Filhos adotados podem ser tão ou mais filhos que os obtidos através
das relações sexuais entre os parceiros e, não duvide
que pais solteiros possam educar filhos tão bem ou melhor que outros
casados – o critério não é o tipo de documento
ou relação entre os pais, mas a qualidade e intensidade
do vínculo que eles mantêm.
Conheço pessoas que optaram por não se casar e formaram
uma família de amigos tão intensa e tão verdadeira,
que jamais estão sozinhos. Nesses casos as relações
não são de obrigação ou de imposição
social, são baseadas na reciprocidade, no compartilhamento da vida
e suas particularidades.
Efetivamente, viver “sozinho” é um a opção
plenamente válida. Válida e corajosa, porque só quem
esta muito bem consigo, vive bem a “solidão”.
Solidão só existe para os que se isolam; há muitos
solitários em famílias consanguíneas e casamentos
tradicionais; e há pessoas intensamente unidas, que optaram por
não se casar ou ter filhos.
Casamento é vocação. Ser pai e mãe, também.
Maravilhoso é observar que no mundo há espaço e razão
todas essas variedades de opções e estilos de seres humanos.
Não se cobre por não ser igual aos outros – se tiver
que se cobrar, cobre-se por não ser diferente...

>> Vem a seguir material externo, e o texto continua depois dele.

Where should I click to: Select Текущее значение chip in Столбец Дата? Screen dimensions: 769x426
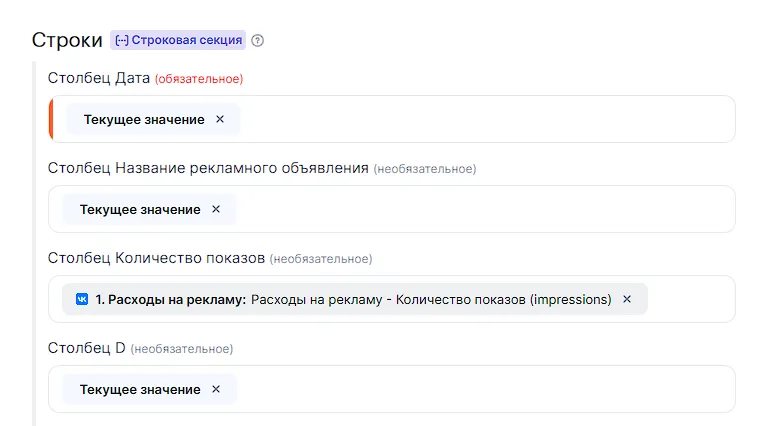[143, 119]
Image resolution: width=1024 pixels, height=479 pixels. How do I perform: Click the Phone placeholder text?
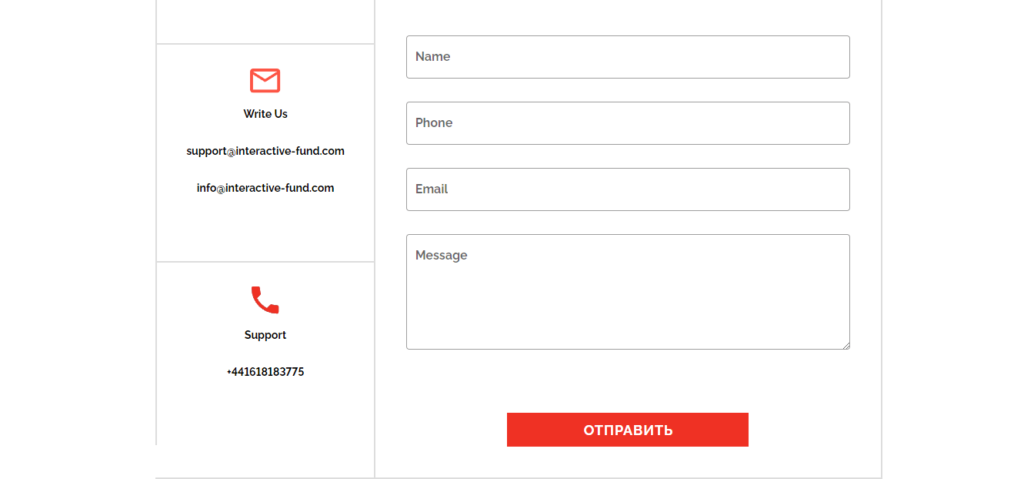[x=434, y=123]
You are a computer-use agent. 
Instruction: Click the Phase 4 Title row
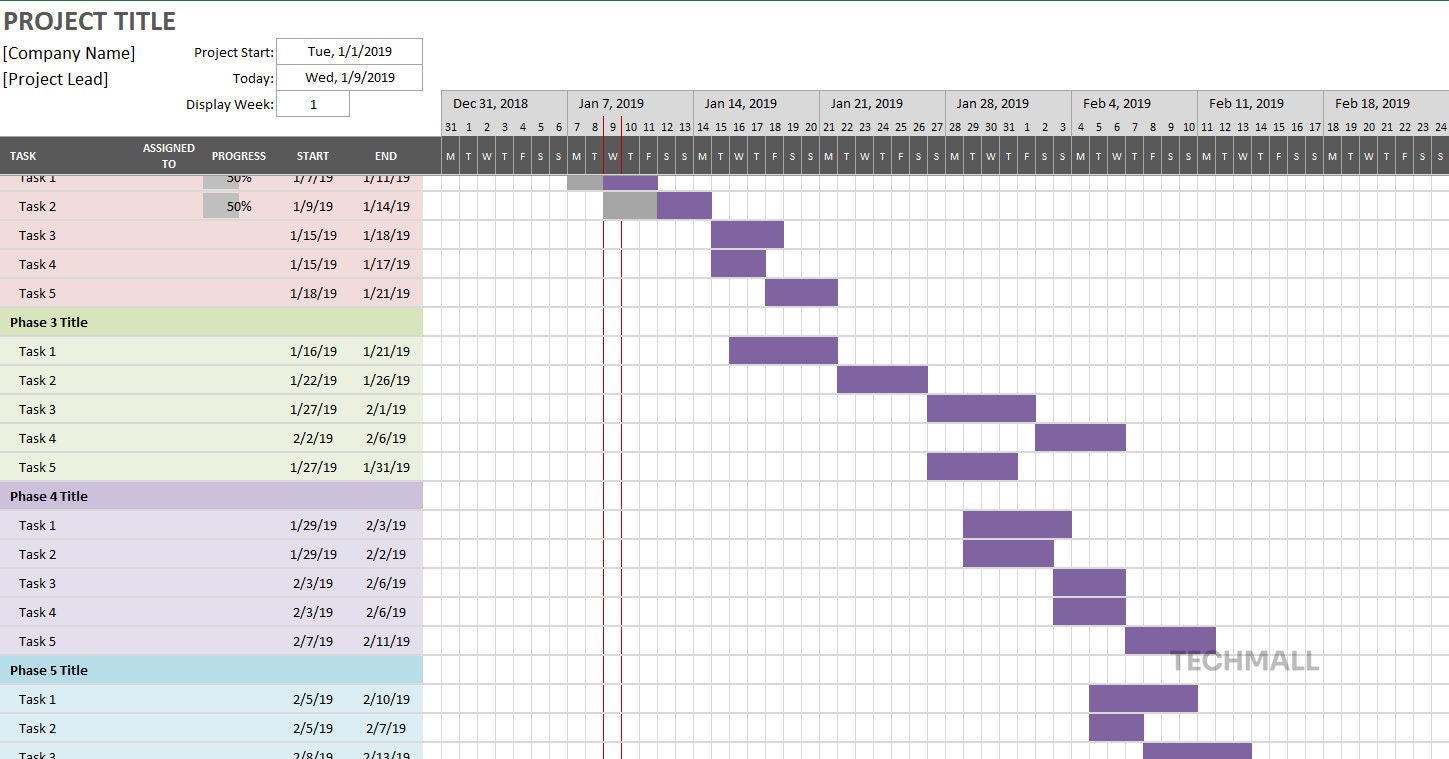[47, 496]
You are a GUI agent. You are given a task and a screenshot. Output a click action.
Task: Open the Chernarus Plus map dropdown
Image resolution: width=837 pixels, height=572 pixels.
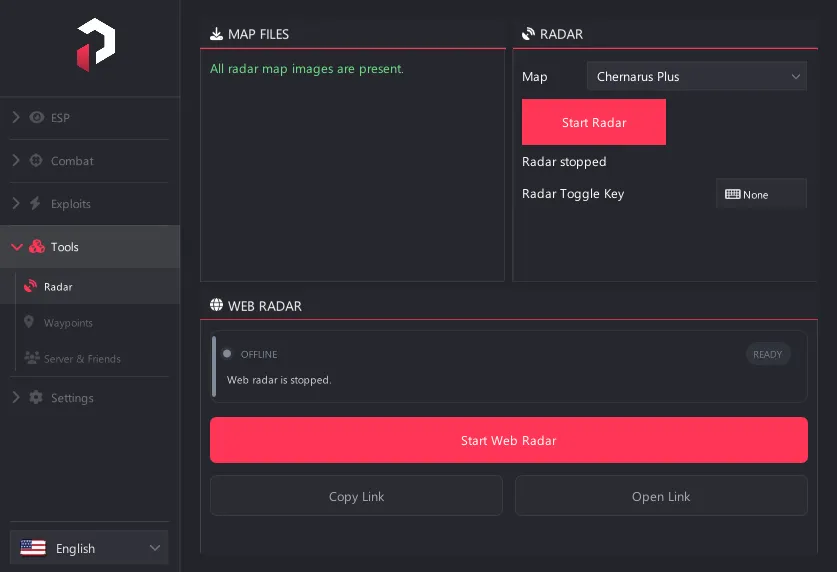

Antes de qualquer outro casamento, case-se com sua autenticidade; e antes
de ter filhos, certifique-se de que a humanidade é sua família
e que suas obras, ideias e o fruto do seu trabalho, também são
filhos da sua alma.
Seja feliz, dedique-se aos diferentes tipos de famílias e casamentos,
viva intensamente suas amizades... Duvido que você encontre tempo
para ser só.
E se for a sua vocação: case e/ou tenha seus filhos –
a humanidade também precisa desse caminho. Afinal, foi através
dele que eu e você chegamos até aqui...
Nenhum ser que tenha descoberto a si mesmo estará só, mesmo
quando sozinho. A vida é mesmo mágica.